Design by Melia Kenny

This is part one of a two-part series on the Team Fortress franchise.

There’s a long-unfinished comic series — its penultimate issue was released over five years ago — which features one moment that captures the entire nature of the show. It’s just after the climax, a grand battle between a giant army of robots against a small but victorious team. The army’s leader lies defeated, clutching a fatal wound. As the rival team’s leader drops to her knees, torn over the battle’s outcome, the dying man asks her something with his final breaths:

“How … the hell … did you beat us?”

The leader regains her composure, sits upright and looks him in the eyes, responding with her own question.

“You wanna know how we beat you?”

She pauses, taking everything in but not breaking eye contact.

“I honestly have no #&%@# clue.”

That is the exact sentiment I believe everyone has when reflecting on “Team Fortress 2” (TF2). It’s bewildering how the 2007 game that inspired those comics still has an extremely active fanbase, especially given how the publisher, Valve, stopped working on the game years ago. Following this, the historic #saveTF2 movement began after the game was found to be virtually unplayable due to these delays. While other team-based shooters, like the original “Overwatch,” have come and gone, TF2 lives on like a flower in concrete, stubborn to survive despite minimal support from its source of creation.

So what is TF2? The Team Fortress series started out as a mod for the first-person shooter game “Quake” and was then repurposed into a standalone project now known as “Team Fortress Classic” — a shooter comprised of several different character classes to shake up gameplay. A sequel was developed for its grittier predecessor, originally called “Team Fortress 2: Brotherhood of Arms.” However, something happened behind the scenes that would give rise to TF2’s immortality.

A choice was made by TF2’s team to leave behind the previous and more realistic polygonal graphics for a much more stylized and smoother look based off of early 20th century commercial illustrations. There’s a dramatic discrepancy between those trailers; while previous work in the series saw the characters as slightly different variations on the same realistic soldier-like models, this new entry has radically different looks for each character, with every class occupying an extremely unique role. Both trailers end on the original roster shot displaying these designs front and center. Yet after looking at this second roster shot ending the next trailer for the game, what was originally an easily differentiable cast is now exceptionally imbued with its own identity: the Scout, Soldier, Pyro, Demoman, Heavy, Engineer, Medic, Sniper and Spy.

* _Information provided_
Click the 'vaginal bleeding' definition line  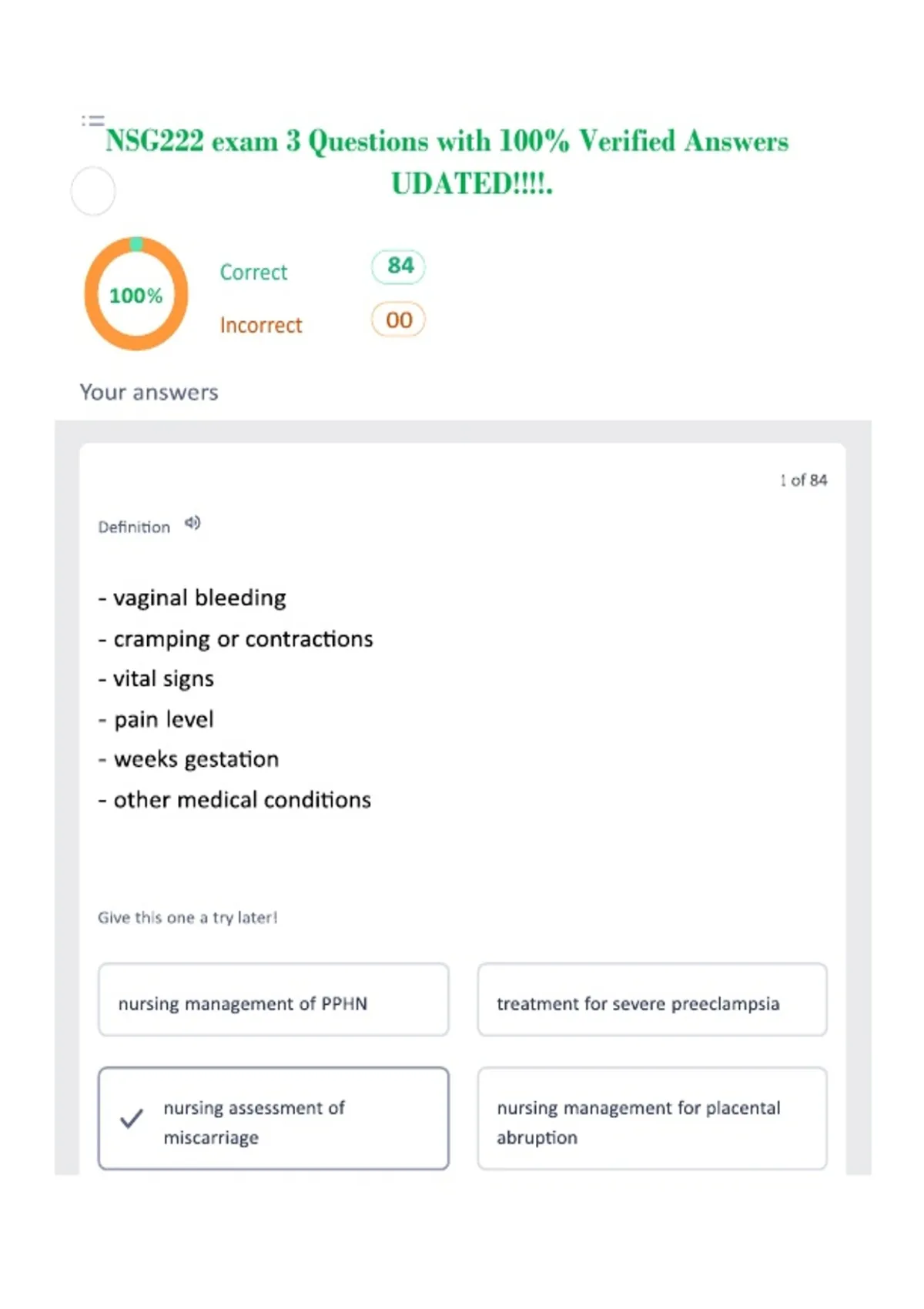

* _Directions_
a) In the Team Fortress article, rewrite the paragraph beginning "So what is TF2?" as a short bulleted list that keeps its main facts.
b) According to the Team Fortress article, which company published "Team Fortress 2"?
c) Resume the Team Fortress article right after its list of the nine classes, in the same voice.

* _Your written answers_
a)
- The Team Fortress series began as a mod for the first-person shooter "Quake."
- It was then turned into a standalone game, "Team Fortress Classic," a shooter with several character classes that varied the gameplay.
- A sequel to this grittier game was developed, first called "Team Fortress 2: Brotherhood of Arms."
- Something that happened behind the scenes would later make TF2 seem immortal.

b) Valve

c)
The Sniper class is where we run into an issue. As mentioned before — after years of success — Valve would abandon TF2 without any major updates and support, letting all its public servers be overrun by bots. To be specific, these are Sniper aimbots that instantly kill anyone who could potentially be in their line of sight, bought and paid for by hordes of online trolls. They spam the chat and voice channels with racist and homophobic remarks and are nearly impossible to remove from the game via team voting, as they would quickly replicate in games, changing their names to other players’ to throw off the trail and eventually gain a majority vote in the game to kick whoever tries to remove them. I’ve seen match after match grind to a halt as both teams try to figure out how to remove the bots before, in many cases, just giving up and leaving.

The TF2 community could tolerate not having new content added to the game, but the bots made it unplayable. The only way to avoid them was to play on private servers that required massive amounts of money for upkeep — which was even more frustrating considering how much Valve still made from TF2’s Community Market. It felt like there had become two different versions of the game. It was the best of times and the worst of times — the chaotic glory days accessible to few and the bot-ridden mess plaguing the rest of the public.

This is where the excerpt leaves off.